Bunker Market Updates

Europe & Africa Market Update 29 Jan

January 29, 2026

Fuel prices across European and African ports have gained, and longer lead times are recommended in Las Palmas due to rough weather.

IMAGE: Ships docked in the Port of Las Palmas, Gran Canaria, Spain. Getty Images


Changes on the day to 09.00 GMT today:

  • VLSFO prices up in Rotterdam ($10/mt), Durban ($9/mt) and Gibraltar ($7/mt)
  • LSMGO prices up in Gibraltar ($14/mt) and Rotterdam ($8/mt)
  • HSFO prices up in Gibraltar ($11/mt), Durban ($6/mt) and Rotterdam ($3/mt)
  • B30-VLSFO prices up in Gibraltar ($9/mt), and down in Rotterdam ($2/mt)

Conventional fuel prices have recorded increases over the past session, tracking Brent's rise.

The price of LSMGO at Las Palmas has gained by $20/mt over the past session, pricing the fuel $7/mt cheaper than Gibraltar's, compared to a wider $13/mt discount seen yesterday.

Conversely, Las Palmas' HSFO price has increased by $15/mt in the past session and is now priced $10/mt more than in Gibraltar.

Weather remains an issue in Las Palmas, with swells as high as 2 metres forecast in the port till 7 February.

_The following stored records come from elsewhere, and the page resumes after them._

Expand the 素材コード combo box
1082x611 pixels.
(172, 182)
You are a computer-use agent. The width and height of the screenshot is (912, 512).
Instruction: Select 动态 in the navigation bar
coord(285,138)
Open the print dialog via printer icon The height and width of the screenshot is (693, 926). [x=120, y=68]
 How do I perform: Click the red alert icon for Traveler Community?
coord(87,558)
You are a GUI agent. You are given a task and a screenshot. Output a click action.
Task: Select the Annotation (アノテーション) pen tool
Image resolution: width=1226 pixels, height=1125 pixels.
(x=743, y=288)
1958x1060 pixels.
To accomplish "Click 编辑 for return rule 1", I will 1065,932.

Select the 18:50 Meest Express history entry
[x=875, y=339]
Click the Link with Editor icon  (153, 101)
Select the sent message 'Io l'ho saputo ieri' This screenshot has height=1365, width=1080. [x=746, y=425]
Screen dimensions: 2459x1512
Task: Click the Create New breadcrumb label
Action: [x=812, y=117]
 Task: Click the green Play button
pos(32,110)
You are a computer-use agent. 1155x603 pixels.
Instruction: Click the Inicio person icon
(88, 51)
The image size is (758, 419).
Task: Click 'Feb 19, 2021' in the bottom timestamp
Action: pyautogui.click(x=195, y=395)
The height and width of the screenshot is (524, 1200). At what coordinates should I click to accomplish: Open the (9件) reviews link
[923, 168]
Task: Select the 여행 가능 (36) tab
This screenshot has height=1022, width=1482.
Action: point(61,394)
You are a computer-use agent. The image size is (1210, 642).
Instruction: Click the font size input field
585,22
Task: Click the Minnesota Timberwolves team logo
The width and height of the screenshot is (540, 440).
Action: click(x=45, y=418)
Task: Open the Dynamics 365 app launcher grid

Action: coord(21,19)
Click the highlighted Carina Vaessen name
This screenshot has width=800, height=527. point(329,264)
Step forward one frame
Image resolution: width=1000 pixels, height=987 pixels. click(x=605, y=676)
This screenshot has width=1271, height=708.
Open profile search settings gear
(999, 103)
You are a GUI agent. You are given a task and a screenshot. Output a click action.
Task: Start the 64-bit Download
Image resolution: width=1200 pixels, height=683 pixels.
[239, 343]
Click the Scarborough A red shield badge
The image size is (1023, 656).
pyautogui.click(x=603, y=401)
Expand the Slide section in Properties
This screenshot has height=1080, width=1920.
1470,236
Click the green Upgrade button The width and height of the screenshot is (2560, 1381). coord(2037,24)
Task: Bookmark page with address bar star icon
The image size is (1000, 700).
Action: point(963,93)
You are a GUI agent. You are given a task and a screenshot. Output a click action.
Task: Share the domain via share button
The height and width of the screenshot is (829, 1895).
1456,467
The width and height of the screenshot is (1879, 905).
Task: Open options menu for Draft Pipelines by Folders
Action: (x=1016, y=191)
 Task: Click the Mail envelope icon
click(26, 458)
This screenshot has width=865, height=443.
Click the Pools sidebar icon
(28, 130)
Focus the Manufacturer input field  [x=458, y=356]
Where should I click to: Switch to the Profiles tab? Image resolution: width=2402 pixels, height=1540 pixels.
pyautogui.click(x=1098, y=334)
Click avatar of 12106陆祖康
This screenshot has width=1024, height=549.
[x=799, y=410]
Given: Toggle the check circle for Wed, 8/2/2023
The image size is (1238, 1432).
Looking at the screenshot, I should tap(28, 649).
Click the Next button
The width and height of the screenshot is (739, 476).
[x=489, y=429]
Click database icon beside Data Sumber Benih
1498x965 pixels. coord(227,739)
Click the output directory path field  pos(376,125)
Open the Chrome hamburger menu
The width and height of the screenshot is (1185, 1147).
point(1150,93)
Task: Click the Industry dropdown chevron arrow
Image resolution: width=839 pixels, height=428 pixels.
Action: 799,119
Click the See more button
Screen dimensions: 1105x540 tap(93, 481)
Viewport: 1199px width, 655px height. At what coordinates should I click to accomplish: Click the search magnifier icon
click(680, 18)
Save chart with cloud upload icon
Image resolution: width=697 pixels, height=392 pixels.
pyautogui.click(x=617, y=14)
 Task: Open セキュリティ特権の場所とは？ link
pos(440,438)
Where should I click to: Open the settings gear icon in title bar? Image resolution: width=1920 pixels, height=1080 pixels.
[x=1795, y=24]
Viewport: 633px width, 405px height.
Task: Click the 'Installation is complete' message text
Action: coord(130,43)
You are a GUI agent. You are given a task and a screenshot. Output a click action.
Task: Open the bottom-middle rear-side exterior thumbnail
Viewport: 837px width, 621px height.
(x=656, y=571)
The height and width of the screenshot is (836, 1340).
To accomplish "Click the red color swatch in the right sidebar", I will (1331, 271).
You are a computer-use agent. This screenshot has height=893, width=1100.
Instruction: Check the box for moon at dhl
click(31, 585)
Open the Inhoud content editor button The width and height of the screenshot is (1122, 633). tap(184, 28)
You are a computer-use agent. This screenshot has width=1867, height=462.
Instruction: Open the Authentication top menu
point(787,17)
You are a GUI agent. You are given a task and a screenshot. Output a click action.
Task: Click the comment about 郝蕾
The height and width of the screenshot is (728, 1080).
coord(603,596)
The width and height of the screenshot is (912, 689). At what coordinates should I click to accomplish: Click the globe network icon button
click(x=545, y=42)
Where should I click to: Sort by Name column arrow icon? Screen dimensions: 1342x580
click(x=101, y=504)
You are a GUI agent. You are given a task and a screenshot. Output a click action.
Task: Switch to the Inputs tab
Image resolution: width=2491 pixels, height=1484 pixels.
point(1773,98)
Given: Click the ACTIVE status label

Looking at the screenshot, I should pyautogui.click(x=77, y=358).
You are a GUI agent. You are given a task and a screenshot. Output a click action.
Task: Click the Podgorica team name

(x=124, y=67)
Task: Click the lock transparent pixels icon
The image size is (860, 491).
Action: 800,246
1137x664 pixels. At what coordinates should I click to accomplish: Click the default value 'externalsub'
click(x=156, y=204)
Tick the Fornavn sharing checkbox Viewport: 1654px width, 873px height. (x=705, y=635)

Services at the outer anchorages are not possible due to the high waves, and bunkering is being carried out currently in the inner anchorage and at the berth, port agent MH Bland said. Due to limited capacity in both areas, there could be delays in bunkering, MH Bland said.

Consequently, bunker availability is tight for prompt dates, with at least 10 days of lead time recommended for all fuel grades, a trader said.

Brent

The front-month ICE Brent contract has gained by $2.04/bbl on the day, to trade at $69.81/bbl at 09.00 GMT.

Upward pressure:

Brent crude’s price has risen by more than $2/bbl on renewed supply disruption concerns from the Middle East.

US President Donald Trump has warned of possible military action against Iran, as Washington continues its push to end the OPEC producer’s nuclear ambitions, Reuters reported. A US naval group has arrived in the region, the report added.

“Oil markets continue to strengthen amid growing concern over a possible escalation between the US and Iran,” two analysts from ING Bank noted.

The escalation could potentially disrupt supply from the region, market analysts said. Iran produces about 3.2 million b/d of crude oil.

“President Trump threatened another attack on Iran, urging Tehran to negotiate a nuclear deal,” ANZ Bank’s senior commodity strategist Daniel Hynes said. “This raised the spectre of disruptions to its oil supply,” he added.

Downward pressure:

Kazakhstan’s Tengiz oilfield is expected to reach full production capacity this week, following an unplanned outage due to a fire. This news has capped some of Brent’s gains today.

In the US, the Federal Reserve (Fed) has decided to keep interest rates steady in the range of 3.50% to 3.75%, following three rate cuts in 2025.

The rate decision comes as the US dollar remains under pressure, trading close to a four-year low against major currencies and adding complexity to the Fed’s inflation outlook.

“Oil is the other inflation ghost that will not stay in the basement,” remarked SPI Asset Management managing partner Stephen Innes.